(EXERCISE DATA)
::::

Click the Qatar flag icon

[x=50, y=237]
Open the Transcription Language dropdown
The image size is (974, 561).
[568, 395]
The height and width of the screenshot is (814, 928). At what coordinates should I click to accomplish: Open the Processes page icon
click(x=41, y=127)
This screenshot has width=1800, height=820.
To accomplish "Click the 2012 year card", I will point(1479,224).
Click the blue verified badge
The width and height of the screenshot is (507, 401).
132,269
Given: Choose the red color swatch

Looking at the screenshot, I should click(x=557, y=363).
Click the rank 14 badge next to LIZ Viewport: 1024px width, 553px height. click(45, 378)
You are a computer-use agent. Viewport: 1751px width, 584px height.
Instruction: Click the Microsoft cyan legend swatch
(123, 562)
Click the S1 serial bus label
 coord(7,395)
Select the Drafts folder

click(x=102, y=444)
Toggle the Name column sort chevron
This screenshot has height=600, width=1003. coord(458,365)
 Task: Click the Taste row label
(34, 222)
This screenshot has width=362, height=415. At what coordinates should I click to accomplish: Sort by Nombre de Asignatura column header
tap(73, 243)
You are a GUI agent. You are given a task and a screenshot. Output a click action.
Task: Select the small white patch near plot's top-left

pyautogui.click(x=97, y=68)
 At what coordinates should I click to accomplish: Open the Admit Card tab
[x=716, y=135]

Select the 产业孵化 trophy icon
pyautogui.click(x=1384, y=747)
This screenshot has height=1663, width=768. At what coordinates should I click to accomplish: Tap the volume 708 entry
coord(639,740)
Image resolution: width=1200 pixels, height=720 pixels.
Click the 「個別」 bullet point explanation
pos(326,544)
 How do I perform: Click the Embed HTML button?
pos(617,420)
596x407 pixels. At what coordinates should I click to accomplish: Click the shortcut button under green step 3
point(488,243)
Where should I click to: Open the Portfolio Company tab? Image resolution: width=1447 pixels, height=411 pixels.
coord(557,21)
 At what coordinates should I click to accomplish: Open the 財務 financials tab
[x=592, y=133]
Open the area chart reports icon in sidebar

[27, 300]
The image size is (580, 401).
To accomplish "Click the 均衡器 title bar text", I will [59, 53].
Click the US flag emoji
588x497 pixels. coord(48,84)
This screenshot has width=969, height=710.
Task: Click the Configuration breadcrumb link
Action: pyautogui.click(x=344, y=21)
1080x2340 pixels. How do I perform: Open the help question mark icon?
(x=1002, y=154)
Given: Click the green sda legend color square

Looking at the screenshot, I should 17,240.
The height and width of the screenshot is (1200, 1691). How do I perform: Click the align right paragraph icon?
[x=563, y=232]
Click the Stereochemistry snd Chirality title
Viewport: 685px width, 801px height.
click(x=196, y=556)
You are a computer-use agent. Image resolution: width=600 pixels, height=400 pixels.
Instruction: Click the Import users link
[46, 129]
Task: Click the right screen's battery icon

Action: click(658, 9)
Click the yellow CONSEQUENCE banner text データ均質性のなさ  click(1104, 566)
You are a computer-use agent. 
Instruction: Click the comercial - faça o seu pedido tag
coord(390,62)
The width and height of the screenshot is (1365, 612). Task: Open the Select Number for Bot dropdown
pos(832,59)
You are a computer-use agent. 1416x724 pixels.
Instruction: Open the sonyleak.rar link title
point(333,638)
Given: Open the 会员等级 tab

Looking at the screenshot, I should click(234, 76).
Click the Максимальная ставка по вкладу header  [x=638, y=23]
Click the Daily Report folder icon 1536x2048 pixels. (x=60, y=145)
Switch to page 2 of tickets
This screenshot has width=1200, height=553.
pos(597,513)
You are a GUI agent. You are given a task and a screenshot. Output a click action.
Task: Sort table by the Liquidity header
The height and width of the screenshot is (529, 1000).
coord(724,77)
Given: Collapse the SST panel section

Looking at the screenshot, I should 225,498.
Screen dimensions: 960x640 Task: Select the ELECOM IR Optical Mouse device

::::

(WORK TO BE COMPLETED)
Exact copies of the lines from the one with "The height and width of the screenshot is (1200, 1691)." through the final line of the listing should be returned, and no other lines.

(EXERCISE SOLUTION)
The height and width of the screenshot is (1200, 1691). How do I perform: Click the align right paragraph icon?
[x=563, y=232]
Click the Stereochemistry snd Chirality title
Viewport: 685px width, 801px height.
click(x=196, y=556)
You are a computer-use agent. Image resolution: width=600 pixels, height=400 pixels.
Instruction: Click the Import users link
[46, 129]
Task: Click the right screen's battery icon

Action: click(658, 9)
Click the yellow CONSEQUENCE banner text データ均質性のなさ  click(1104, 566)
You are a computer-use agent. 
Instruction: Click the comercial - faça o seu pedido tag
coord(390,62)
The width and height of the screenshot is (1365, 612). Task: Open the Select Number for Bot dropdown
pos(832,59)
You are a computer-use agent. 1416x724 pixels.
Instruction: Open the sonyleak.rar link title
point(333,638)
Given: Open the 会员等级 tab

Looking at the screenshot, I should click(234, 76).
Click the Максимальная ставка по вкладу header  [x=638, y=23]
Click the Daily Report folder icon 1536x2048 pixels. (x=60, y=145)
Switch to page 2 of tickets
This screenshot has width=1200, height=553.
pos(597,513)
You are a GUI agent. You are given a task and a screenshot. Output a click action.
Task: Sort table by the Liquidity header
The height and width of the screenshot is (529, 1000).
coord(724,77)
Given: Collapse the SST panel section

Looking at the screenshot, I should 225,498.
Screen dimensions: 960x640 Task: Select the ELECOM IR Optical Mouse device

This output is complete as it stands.